(Tarea):
Transcribe sin cambios el tramo del fragmento sobre el primer día de clases a distancia de Priscilla Guerrero que va desde "Quezada, que trabaja" hasta "de sus niñas.".

(Fragmento):
■ ■ ■ ■ ■
Es una estrategia que Sofía Quezada, de 47 años, intenta aplicar con su hija menor.

En su primer día de aprendizaje remoto, Priscilla Guerrero, de 9 años, se despertó más temprano en su casa de Boyle Heights, se peinó y se puso un lindo atuendo con la misma emoción que todos los primeros días de clases, pero cuando intentó iniciar sesión en Zoom, recibió un mensaje de error.

En el primer día de aprendizaje remoto del Distrito Escolar Unificado de Los Ángeles este otoño, Priscilla Guerrero temió que “estaría en un gran problema” si su inicio de sesión de Zoom no funcionaba, su madre dijo: “Tuve que hablar con ella para que se le pasara el ataque de pánico”.

Quezada, que trabaja desde casa como administradora de la Facultad de Medicina de UCLA, intentó ayudarla a reiniciar el programa. Después de varios intentos, Priscilla rompió a llorar.

“Ella seguía diciéndome: ‘Mami, voy a llegar tarde, voy a estar en un gran problema’”, relató Quezada. “Tuve que hablar con ella para que se le pasara el ataque de pánico”.

Quezada dijo que tuvo que sofocar el miedo que sentía su hija de que sus maestros se enojaran con ella, explicándole que todos están pasando por un momento difícil.

Sentados a la mesa del comedor, Quezada y su esposo hablan abiertamente sobre el coronavirus, las elecciones y cualquier otra cosa que pueda estar pasando en el mundo e intentan responder a todas las preguntas de sus niñas.
■ ■ ■ ■ ■
Datos de localización por coordenadas de píxel
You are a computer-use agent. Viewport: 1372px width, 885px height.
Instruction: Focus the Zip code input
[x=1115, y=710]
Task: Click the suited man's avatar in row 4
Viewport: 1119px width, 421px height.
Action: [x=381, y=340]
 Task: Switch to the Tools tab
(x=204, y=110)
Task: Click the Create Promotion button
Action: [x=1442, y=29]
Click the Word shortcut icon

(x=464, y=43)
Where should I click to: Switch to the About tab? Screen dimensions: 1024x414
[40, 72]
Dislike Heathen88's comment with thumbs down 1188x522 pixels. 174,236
■ ■ ■ ■ ■
(Respuesta):
Quezada, que trabaja desde casa como administradora de la Facultad de Medicina de UCLA, intentó ayudarla a reiniciar el programa. Después de varios intentos, Priscilla rompió a llorar.

“Ella seguía diciéndome: ‘Mami, voy a llegar tarde, voy a estar en un gran problema’”, relató Quezada. “Tuve que hablar con ella para que se le pasara el ataque de pánico”.

Quezada dijo que tuvo que sofocar el miedo que sentía su hija de que sus maestros se enojaran con ella, explicándole que todos están pasando por un momento difícil.

Sentados a la mesa del comedor, Quezada y su esposo hablan abiertamente sobre el coronavirus, las elecciones y cualquier otra cosa que pueda estar pasando en el mundo e intentan responder a todas las preguntas de sus niñas.